Why is “Low Latency” Important at an Architectural Level?
Of the four major performance characteristics, or dimensions — processor (CPU) speed, memory (storage), bandwidth, and latency — latency has seen only modest improvements over the past several decades of modern computing, while the other three have experienced growth substantially described by Moore’s Law.
That is, the speed, storage, and bandwidth offered by computing (information) systems have improved substantially year over year for many years. Meanwhile, the limiting factor for latency — the speed of light — has experienced no improvement whatsoever, nor is there any such improvement (increase in the speed of light or an alternative means of communication not limited by it) anticipated in the near future, short of a stunning breakthrough in physics.
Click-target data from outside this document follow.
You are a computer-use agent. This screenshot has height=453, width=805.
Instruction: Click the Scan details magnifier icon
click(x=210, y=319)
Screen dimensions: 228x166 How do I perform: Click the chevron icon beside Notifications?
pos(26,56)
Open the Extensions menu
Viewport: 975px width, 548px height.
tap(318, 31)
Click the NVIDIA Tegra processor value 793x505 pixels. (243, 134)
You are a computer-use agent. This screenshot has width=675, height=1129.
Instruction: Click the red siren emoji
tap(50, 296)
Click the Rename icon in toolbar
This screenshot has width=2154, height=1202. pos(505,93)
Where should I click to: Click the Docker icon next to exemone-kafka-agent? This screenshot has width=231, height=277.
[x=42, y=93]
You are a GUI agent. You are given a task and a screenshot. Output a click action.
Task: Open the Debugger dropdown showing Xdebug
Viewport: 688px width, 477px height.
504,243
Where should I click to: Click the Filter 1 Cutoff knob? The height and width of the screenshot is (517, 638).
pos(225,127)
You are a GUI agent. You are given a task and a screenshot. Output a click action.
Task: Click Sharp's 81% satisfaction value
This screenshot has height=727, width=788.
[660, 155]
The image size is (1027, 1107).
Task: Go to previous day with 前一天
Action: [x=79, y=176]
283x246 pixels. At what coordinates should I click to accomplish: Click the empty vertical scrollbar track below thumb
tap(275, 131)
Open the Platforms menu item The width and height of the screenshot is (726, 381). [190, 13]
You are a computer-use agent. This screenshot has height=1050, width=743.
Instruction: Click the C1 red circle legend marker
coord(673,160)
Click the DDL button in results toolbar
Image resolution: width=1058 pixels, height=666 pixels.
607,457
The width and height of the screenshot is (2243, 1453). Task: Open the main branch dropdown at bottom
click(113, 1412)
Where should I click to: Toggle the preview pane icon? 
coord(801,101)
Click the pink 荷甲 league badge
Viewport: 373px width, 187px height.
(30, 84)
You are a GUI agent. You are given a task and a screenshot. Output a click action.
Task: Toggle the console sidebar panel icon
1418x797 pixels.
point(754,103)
Most improvements in latency have been in the form of modest percentages “on the edges” (of electronic or light-based transmission) as pertinent circuitry has leveraged the benefits in those other three dimensions of performance.
As a “green-field” starting point for information-systems architecture, today’s state of the art would suggest that systems be optimized to minimize latency, first and foremost, to the extent those systems encompass large-scale networks, even if at the expense of increased demands for processing speed, storage, and bandwidth.
For example, Verizon Enterprise’s IP Latency Statistics suggest, as of January 2018, latencies ranging from 8ms to nearly 300ms, depending on the endpoints.
A system that requires N round trips to perform an action can therefore expect performance no better than N*300ms in the worst case documented on that page, N*8ms in the best case.
Such “round trips” include not only overt actions performed by the application, but actions performed at lower levels in the stack in order to carry out those high-level actions. E.g. setting up an outbound TCP connection takes several round trips in and of itself.
Optimizing various endpoints, or across individual stack levels, cannot improve beyond this minimum threshold, unless the system itself is optimized (essentially, re-architected) in some fashion.
While keeping latencies low is well-understood at various levels, or slices, of the computing stack (see Understanding Bandwidth and Latency for just one example), these efforts can fall well short of the full potential of optimizing for low latency as it pertains throughout the stack, including when done via Architecture.
Here, viewing Architecture‘s goal as “making fundamental structural choices which are costly to change once implemented”, the protocols used to implement the communications must necessarily be optimized, via their selection and/or design, for latency — as must any other aspects of the system where performance is a consideration. (Note that optimizing the design of a protocol is distinct from optimizing its implementation, similarly to how choosing an algorithm, based on its performance characteristics, is distinct from optimizing the implementation of that algorithm.)
Thinking back in time prior to today’s theoretical “green-field” starting point, it becomes easier to understand why and how network protocols (including TCP, SMTP, HTTP, and so on) were designed to meet performance requirements that did not prioritize latency above all. In particular, architects and designers had to cope with systems and networks of comparatively limited processing power, storage, and bandwidth — but seemingly “instantaneous” communication (at near the speed of light). Naturally, they chose to ensure their protocols would be realizable by computing machinery with power that was severely limited compared to today’s.
Scaling up systems built on top of those legacy protocols, to support an increasingly widespread online population — of both man and machine — is proving to be increasingly challenging, for reasons of latency at least, nevermind the ongoing challenges presented by sheer complexity, security issues, and so on.
That’s why it’s important for new designs to start out architected to avoid high-latency pitfalls, perhaps even to the extent of avoiding those legacy protocols in favor of lower-latency alternatives (such as UDP and datagrams rather than TCP).
It’s also worth considering whether a “21st-Century” Internet, architected for low latency, is worth pursuing as a “Beyond IPv6” offering.
What might a protocol that optimizes for latency look like? I’m working on a Proof of Concept, and hope to have something to show for it in the near future.
Please let me know what experiences and thoughts you have on optimizing for latency!